START Input
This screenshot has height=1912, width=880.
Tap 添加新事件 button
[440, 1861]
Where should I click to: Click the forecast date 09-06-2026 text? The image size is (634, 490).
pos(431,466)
END Input
### [Exercise prompt]
Top to bottom, set down the entries above word for word.

### [Solution to the exercise]
This screenshot has height=1912, width=880.
Tap 添加新事件 button
[440, 1861]
Where should I click to: Click the forecast date 09-06-2026 text? The image size is (634, 490).
pos(431,466)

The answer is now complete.